Task details: Can you copy every one of the records below line for line, without changing a single character?

####################

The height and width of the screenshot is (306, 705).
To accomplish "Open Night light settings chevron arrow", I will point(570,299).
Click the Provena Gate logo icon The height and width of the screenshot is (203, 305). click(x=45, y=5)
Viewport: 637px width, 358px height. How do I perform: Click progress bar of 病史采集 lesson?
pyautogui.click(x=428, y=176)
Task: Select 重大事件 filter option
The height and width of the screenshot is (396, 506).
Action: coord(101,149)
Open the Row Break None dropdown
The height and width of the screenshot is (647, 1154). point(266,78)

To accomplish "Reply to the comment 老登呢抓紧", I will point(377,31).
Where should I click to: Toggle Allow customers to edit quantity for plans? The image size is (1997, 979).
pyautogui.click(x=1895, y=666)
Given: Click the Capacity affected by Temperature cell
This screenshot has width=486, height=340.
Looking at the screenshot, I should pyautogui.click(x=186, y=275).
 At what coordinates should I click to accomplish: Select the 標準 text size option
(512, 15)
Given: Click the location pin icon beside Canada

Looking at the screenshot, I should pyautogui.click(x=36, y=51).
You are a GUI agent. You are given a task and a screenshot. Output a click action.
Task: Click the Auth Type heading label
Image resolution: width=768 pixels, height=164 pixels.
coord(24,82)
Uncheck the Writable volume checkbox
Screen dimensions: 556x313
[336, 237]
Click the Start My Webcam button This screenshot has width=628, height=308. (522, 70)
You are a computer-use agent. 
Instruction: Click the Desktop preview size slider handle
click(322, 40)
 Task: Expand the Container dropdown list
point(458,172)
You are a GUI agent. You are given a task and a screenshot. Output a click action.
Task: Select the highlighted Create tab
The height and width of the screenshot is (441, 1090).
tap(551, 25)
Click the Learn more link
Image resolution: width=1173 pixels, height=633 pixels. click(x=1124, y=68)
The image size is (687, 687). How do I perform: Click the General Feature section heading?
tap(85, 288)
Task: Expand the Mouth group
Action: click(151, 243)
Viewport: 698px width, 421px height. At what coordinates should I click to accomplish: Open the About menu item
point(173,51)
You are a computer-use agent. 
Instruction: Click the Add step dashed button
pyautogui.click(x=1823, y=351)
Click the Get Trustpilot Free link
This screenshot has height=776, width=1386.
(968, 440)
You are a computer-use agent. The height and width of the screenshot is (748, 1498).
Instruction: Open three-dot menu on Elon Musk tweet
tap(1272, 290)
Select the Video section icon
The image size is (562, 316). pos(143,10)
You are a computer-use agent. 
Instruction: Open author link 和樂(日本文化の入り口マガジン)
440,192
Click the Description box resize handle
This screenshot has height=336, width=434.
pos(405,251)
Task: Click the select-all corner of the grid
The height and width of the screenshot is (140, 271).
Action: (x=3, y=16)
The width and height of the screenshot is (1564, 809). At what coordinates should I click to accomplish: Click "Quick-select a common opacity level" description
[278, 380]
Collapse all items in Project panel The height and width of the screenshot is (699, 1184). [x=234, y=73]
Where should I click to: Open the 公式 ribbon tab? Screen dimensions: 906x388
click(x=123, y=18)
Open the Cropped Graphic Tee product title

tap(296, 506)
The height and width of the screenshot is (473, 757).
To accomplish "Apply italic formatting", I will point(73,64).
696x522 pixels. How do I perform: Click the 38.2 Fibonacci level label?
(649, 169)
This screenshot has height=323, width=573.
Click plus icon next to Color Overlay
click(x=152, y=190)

####################

Output of the exercise:
The height and width of the screenshot is (306, 705).
To accomplish "Open Night light settings chevron arrow", I will point(570,299).
Click the Provena Gate logo icon The height and width of the screenshot is (203, 305). click(x=45, y=5)
Viewport: 637px width, 358px height. How do I perform: Click progress bar of 病史采集 lesson?
pyautogui.click(x=428, y=176)
Task: Select 重大事件 filter option
The height and width of the screenshot is (396, 506).
Action: coord(101,149)
Open the Row Break None dropdown
The height and width of the screenshot is (647, 1154). point(266,78)

To accomplish "Reply to the comment 老登呢抓紧", I will point(377,31).
Where should I click to: Toggle Allow customers to edit quantity for plans? The image size is (1997, 979).
pyautogui.click(x=1895, y=666)
Given: Click the Capacity affected by Temperature cell
This screenshot has width=486, height=340.
Looking at the screenshot, I should pyautogui.click(x=186, y=275).
 At what coordinates should I click to accomplish: Select the 標準 text size option
(512, 15)
Given: Click the location pin icon beside Canada

Looking at the screenshot, I should pyautogui.click(x=36, y=51).
You are a GUI agent. You are given a task and a screenshot. Output a click action.
Task: Click the Auth Type heading label
Image resolution: width=768 pixels, height=164 pixels.
coord(24,82)
Uncheck the Writable volume checkbox
Screen dimensions: 556x313
[336, 237]
Click the Start My Webcam button This screenshot has width=628, height=308. (522, 70)
You are a computer-use agent. 
Instruction: Click the Desktop preview size slider handle
click(322, 40)
 Task: Expand the Container dropdown list
point(458,172)
You are a GUI agent. You are given a task and a screenshot. Output a click action.
Task: Select the highlighted Create tab
The height and width of the screenshot is (441, 1090).
tap(551, 25)
Click the Learn more link
Image resolution: width=1173 pixels, height=633 pixels. click(x=1124, y=68)
The image size is (687, 687). How do I perform: Click the General Feature section heading?
tap(85, 288)
Task: Expand the Mouth group
Action: click(151, 243)
Viewport: 698px width, 421px height. At what coordinates should I click to accomplish: Open the About menu item
point(173,51)
You are a computer-use agent. 
Instruction: Click the Add step dashed button
pyautogui.click(x=1823, y=351)
Click the Get Trustpilot Free link
This screenshot has height=776, width=1386.
(968, 440)
You are a computer-use agent. The height and width of the screenshot is (748, 1498).
Instruction: Open three-dot menu on Elon Musk tweet
tap(1272, 290)
Select the Video section icon
The image size is (562, 316). pos(143,10)
You are a computer-use agent. 
Instruction: Open author link 和樂(日本文化の入り口マガジン)
440,192
Click the Description box resize handle
This screenshot has height=336, width=434.
pos(405,251)
Task: Click the select-all corner of the grid
The height and width of the screenshot is (140, 271).
Action: (x=3, y=16)
The width and height of the screenshot is (1564, 809). At what coordinates should I click to accomplish: Click "Quick-select a common opacity level" description
[278, 380]
Collapse all items in Project panel The height and width of the screenshot is (699, 1184). [x=234, y=73]
Where should I click to: Open the 公式 ribbon tab? Screen dimensions: 906x388
click(x=123, y=18)
Open the Cropped Graphic Tee product title

tap(296, 506)
The height and width of the screenshot is (473, 757).
To accomplish "Apply italic formatting", I will point(73,64).
696x522 pixels. How do I perform: Click the 38.2 Fibonacci level label?
(649, 169)
This screenshot has height=323, width=573.
Click plus icon next to Color Overlay
click(x=152, y=190)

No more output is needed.